What you need to do: Could you update the rows below by replacing every "GUI agent" with "screen agent" and leaving everything else unchanged?
___ Data lines
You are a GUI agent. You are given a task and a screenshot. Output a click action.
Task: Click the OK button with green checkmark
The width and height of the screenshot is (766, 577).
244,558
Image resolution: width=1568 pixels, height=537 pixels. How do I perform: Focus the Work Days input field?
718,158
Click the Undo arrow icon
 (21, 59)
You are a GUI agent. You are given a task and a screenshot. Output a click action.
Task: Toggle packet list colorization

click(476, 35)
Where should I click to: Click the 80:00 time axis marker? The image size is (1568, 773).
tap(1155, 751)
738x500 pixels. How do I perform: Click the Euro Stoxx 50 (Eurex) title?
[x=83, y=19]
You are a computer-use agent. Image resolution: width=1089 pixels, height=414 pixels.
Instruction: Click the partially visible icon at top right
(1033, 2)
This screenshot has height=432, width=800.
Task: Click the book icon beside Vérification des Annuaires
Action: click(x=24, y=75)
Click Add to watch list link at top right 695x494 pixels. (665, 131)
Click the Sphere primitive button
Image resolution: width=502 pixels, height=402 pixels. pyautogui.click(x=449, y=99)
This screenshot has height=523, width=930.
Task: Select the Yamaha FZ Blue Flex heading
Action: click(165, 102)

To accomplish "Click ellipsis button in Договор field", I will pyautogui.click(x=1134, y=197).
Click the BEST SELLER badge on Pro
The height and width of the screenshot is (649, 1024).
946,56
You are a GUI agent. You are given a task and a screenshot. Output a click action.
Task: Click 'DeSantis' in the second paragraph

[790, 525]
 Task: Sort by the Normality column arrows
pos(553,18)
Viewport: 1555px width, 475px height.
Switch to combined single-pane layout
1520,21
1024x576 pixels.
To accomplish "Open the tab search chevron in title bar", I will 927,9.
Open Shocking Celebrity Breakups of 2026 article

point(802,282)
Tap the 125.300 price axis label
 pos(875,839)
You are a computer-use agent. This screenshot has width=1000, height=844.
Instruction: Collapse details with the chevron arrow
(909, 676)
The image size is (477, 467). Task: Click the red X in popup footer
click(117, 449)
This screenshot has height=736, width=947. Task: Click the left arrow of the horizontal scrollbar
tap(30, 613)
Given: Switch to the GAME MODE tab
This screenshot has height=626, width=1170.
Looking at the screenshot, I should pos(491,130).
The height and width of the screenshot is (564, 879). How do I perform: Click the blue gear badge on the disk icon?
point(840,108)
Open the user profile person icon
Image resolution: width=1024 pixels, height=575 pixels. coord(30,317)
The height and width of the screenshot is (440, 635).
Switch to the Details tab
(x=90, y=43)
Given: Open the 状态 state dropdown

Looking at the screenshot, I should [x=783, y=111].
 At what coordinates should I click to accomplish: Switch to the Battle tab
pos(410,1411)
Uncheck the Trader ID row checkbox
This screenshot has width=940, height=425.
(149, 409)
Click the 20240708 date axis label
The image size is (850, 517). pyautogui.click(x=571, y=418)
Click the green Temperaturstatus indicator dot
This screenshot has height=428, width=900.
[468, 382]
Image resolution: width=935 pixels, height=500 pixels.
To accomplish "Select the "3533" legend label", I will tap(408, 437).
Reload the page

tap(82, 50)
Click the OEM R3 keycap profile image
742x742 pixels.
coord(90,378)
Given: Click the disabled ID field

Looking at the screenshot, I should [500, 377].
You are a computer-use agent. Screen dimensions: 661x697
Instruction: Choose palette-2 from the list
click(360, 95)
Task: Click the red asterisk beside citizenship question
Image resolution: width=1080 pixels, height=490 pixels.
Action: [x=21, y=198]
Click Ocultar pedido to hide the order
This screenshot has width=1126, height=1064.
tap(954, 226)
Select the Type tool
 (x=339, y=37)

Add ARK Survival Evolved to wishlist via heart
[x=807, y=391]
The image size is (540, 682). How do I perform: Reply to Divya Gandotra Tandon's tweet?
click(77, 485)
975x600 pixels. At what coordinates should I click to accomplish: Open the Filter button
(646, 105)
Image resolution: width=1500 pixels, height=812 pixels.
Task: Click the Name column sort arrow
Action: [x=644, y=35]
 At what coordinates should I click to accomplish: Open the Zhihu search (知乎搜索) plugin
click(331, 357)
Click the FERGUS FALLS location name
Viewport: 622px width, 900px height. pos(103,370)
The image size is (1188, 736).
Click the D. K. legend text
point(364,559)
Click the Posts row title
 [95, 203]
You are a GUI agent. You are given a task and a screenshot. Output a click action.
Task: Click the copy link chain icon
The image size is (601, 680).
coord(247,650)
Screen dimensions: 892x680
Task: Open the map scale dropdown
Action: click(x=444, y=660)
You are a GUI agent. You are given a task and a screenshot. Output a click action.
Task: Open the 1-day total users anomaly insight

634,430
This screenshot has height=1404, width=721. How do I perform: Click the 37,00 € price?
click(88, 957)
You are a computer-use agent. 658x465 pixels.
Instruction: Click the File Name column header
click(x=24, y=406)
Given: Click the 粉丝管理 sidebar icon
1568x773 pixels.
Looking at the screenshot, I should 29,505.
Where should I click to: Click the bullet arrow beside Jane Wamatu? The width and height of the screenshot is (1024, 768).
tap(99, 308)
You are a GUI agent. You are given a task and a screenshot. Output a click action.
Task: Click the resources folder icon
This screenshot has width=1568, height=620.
______
Solved exercise:
You are a screen agent. You are given a task and a screenshot. Output a click action.
Task: Click the OK button with green checkmark
The width and height of the screenshot is (766, 577).
244,558
Image resolution: width=1568 pixels, height=537 pixels. How do I perform: Focus the Work Days input field?
718,158
Click the Undo arrow icon
 (21, 59)
You are a screen agent. You are given a task and a screenshot. Output a click action.
Task: Toggle packet list colorization

click(476, 35)
Where should I click to: Click the 80:00 time axis marker? The image size is (1568, 773).
tap(1155, 751)
738x500 pixels. How do I perform: Click the Euro Stoxx 50 (Eurex) title?
[x=83, y=19]
You are a computer-use agent. Image resolution: width=1089 pixels, height=414 pixels.
Instruction: Click the partially visible icon at top right
(1033, 2)
This screenshot has height=432, width=800.
Task: Click the book icon beside Vérification des Annuaires
Action: click(x=24, y=75)
Click Add to watch list link at top right 695x494 pixels. (665, 131)
Click the Sphere primitive button
Image resolution: width=502 pixels, height=402 pixels. pyautogui.click(x=449, y=99)
This screenshot has height=523, width=930.
Task: Select the Yamaha FZ Blue Flex heading
Action: click(165, 102)

To accomplish "Click ellipsis button in Договор field", I will pyautogui.click(x=1134, y=197).
Click the BEST SELLER badge on Pro
The height and width of the screenshot is (649, 1024).
946,56
You are a screen agent. You are given a task and a screenshot. Output a click action.
Task: Click 'DeSantis' in the second paragraph

[790, 525]
 Task: Sort by the Normality column arrows
pos(553,18)
Viewport: 1555px width, 475px height.
Switch to combined single-pane layout
1520,21
1024x576 pixels.
To accomplish "Open the tab search chevron in title bar", I will 927,9.
Open Shocking Celebrity Breakups of 2026 article

point(802,282)
Tap the 125.300 price axis label
 pos(875,839)
You are a computer-use agent. This screenshot has width=1000, height=844.
Instruction: Collapse details with the chevron arrow
(909, 676)
The image size is (477, 467). Task: Click the red X in popup footer
click(117, 449)
This screenshot has height=736, width=947. Task: Click the left arrow of the horizontal scrollbar
tap(30, 613)
Given: Switch to the GAME MODE tab
This screenshot has height=626, width=1170.
Looking at the screenshot, I should pos(491,130).
The height and width of the screenshot is (564, 879). How do I perform: Click the blue gear badge on the disk icon?
point(840,108)
Open the user profile person icon
Image resolution: width=1024 pixels, height=575 pixels. coord(30,317)
The height and width of the screenshot is (440, 635).
Switch to the Details tab
(x=90, y=43)
Given: Open the 状态 state dropdown

Looking at the screenshot, I should [x=783, y=111].
 At what coordinates should I click to accomplish: Switch to the Battle tab
pos(410,1411)
Uncheck the Trader ID row checkbox
This screenshot has width=940, height=425.
(149, 409)
Click the 20240708 date axis label
The image size is (850, 517). pyautogui.click(x=571, y=418)
Click the green Temperaturstatus indicator dot
This screenshot has height=428, width=900.
[468, 382]
Image resolution: width=935 pixels, height=500 pixels.
To accomplish "Select the "3533" legend label", I will tap(408, 437).
Reload the page

tap(82, 50)
Click the OEM R3 keycap profile image
742x742 pixels.
coord(90,378)
Given: Click the disabled ID field

Looking at the screenshot, I should [500, 377].
You are a computer-use agent. Screen dimensions: 661x697
Instruction: Choose palette-2 from the list
click(360, 95)
Task: Click the red asterisk beside citizenship question
Image resolution: width=1080 pixels, height=490 pixels.
Action: [x=21, y=198]
Click Ocultar pedido to hide the order
This screenshot has width=1126, height=1064.
tap(954, 226)
Select the Type tool
 (x=339, y=37)

Add ARK Survival Evolved to wishlist via heart
[x=807, y=391]
The image size is (540, 682). How do I perform: Reply to Divya Gandotra Tandon's tweet?
click(77, 485)
975x600 pixels. At what coordinates should I click to accomplish: Open the Filter button
(646, 105)
Image resolution: width=1500 pixels, height=812 pixels.
Task: Click the Name column sort arrow
Action: [x=644, y=35]
 At what coordinates should I click to accomplish: Open the Zhihu search (知乎搜索) plugin
click(331, 357)
Click the FERGUS FALLS location name
Viewport: 622px width, 900px height. pos(103,370)
The image size is (1188, 736).
Click the D. K. legend text
point(364,559)
Click the Posts row title
 [95, 203]
You are a screen agent. You are given a task and a screenshot. Output a click action.
Task: Click the copy link chain icon
The image size is (601, 680).
coord(247,650)
Screen dimensions: 892x680
Task: Open the map scale dropdown
Action: click(x=444, y=660)
You are a screen agent. You are given a task and a screenshot. Output a click action.
Task: Open the 1-day total users anomaly insight

634,430
This screenshot has height=1404, width=721. How do I perform: Click the 37,00 € price?
click(88, 957)
You are a computer-use agent. 658x465 pixels.
Instruction: Click the File Name column header
click(x=24, y=406)
Given: Click the 粉丝管理 sidebar icon
1568x773 pixels.
Looking at the screenshot, I should 29,505.
Where should I click to: Click the bullet arrow beside Jane Wamatu? The width and height of the screenshot is (1024, 768).
tap(99, 308)
You are a screen agent. You are given a task and a screenshot. Output a click action.
Task: Click the resources folder icon
This screenshot has width=1568, height=620.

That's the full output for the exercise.